On Sat, Mar 2, 2013 at 12:51 PM, Tony Lill <ajlill@xxxxxxxxxxxxxxxxxxx> wrote:
> -----BEGIN PGP SIGNED MESSAGE-----
> Hash: SHA1
>
> I ran into strange disk issues when I tried to upgrade to the pvops
> kernels on  two on my amd motherboards. On one of them, all I had to
> do was try to copy a large file and  I'd get a slew of disk errors. I
> went back to xen-3.x and a xenified kernel (from opensuse) and all was
> well.
>
> See http://bugzilla.xensource.com/bugzilla/show_bug.cgi?id=1806
>
> On 03/01/2013 05:55 PM, Daniel Hood wrote:
>> Hi all,
>>
>> First time posting.
>>
>> So the story goes I bought a dedicated box from a hosting company.
>> Opteron 1218 and MSI motherboard (Not sure which model exactly,
>> LSPCI output is below). I've tried installing Debian 6, Ubuntu
>> 12.04 and CentOS 6 then install Xen 4 hypervisor on them at
>> different stages of this issue. All three boot their normal kernels
>> perfectly. Can't seem to find any errors related.
>>
>> I then try to boot into my Xen kernel and these are the errors I'm
>> getting: http://i.imgur.com/LHq7KCH.png
>> http://i.imgur.com/fEfnm0I.png
>>
>> I've tried booting back into the normal kernel's and shit works.
>> I've tried adding 'noacpi', 'acpi=off' and 'libata.force=noncq' on
>> both the kernel and the module lines. No idea what else to try.

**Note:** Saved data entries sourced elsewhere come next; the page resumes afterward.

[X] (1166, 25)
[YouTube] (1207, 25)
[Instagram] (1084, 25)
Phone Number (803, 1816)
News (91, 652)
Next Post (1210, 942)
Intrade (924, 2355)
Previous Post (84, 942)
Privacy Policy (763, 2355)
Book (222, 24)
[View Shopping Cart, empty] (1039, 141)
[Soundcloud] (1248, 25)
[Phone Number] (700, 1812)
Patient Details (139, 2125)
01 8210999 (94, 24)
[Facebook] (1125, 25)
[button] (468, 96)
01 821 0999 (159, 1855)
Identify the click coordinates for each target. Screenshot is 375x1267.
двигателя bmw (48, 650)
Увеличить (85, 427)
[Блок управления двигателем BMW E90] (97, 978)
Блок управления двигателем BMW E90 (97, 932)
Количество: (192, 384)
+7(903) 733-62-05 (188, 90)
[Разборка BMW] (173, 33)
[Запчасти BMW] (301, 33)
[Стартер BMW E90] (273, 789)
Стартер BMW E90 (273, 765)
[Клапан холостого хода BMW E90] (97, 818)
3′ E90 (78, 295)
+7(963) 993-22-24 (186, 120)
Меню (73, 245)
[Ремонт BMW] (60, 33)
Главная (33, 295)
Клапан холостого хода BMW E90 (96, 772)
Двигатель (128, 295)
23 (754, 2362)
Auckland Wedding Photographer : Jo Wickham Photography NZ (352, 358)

Any
>> ideas anyone?
>>
>> Here is the outputs from the CentOS attempts:
>>
>> -----------------------------------------------------------------------------------------------------------------------------------------------------------------------------------------------------------------------
>>
>>  [root@virt-host01 init.d]# cat /boot/grub/grub.conf # # Hetzner
>> Online AG - installimage # GRUB bootloader configuration file #
>>
>> timeout 5 default 0
>>
>> title CentOS (3.7.10-1.el6xen.x86_64) root (hd0,1) kernel /xen.gz
>> dom0_mem=1024M cpufreq=xen dom0_max_vcpus=1 dom0_vcpus_pin module
>> /boot/vmlinuz-3.7.10-1.el6xen.x86_64 ro root=/dev/md1 rd_NO_LUKS
>> rd_NO_DM nomodeset SYSFONT=latarcyrheb-sun16 LANG=en_US.UTF-8
>> KEYTABLE=de module /boot/initramfs-3.7.10-1.el6xen.x86_64.img
>>
>> title CentOS (3.7.10-1.el6xen.x86_64) root (hd0,1) kernel
>> /boot/vmlinuz-3.7.10-1.el6xen.x86_64 ro root=/dev/md1 rd_NO_LUKS
>> rd_NO_DM nomodeset SYSFONT=latarcyrheb-sun16 LANG=en_US.UTF-8
>> KEYTABLE=de initrd /boot/initramfs-3.7.10-1.el6xen.x86_64.img
>>
>> title CentOS (2.6.32-279.22.1.el6.x86_64) root (hd0,1) kernel
>> /boot/vmlinuz-2.6.32-279.22.1.el6.x86_64 ro root=/dev/md1
>> rd_NO_LUKS rd_NO_DM nomodeset initrd
>> /boot/initramfs-2.6.32-279.22.1.el6.x86_64.img
>>
>> ------------------------------------------------------------------------------------------------------------------------------------------------------------------------------------------------------------------------
>>
>>  LSPCI output:
>>
>> 00:00.0 RAM memory: NVIDIA Corporation C51 Host Bridge (rev a2)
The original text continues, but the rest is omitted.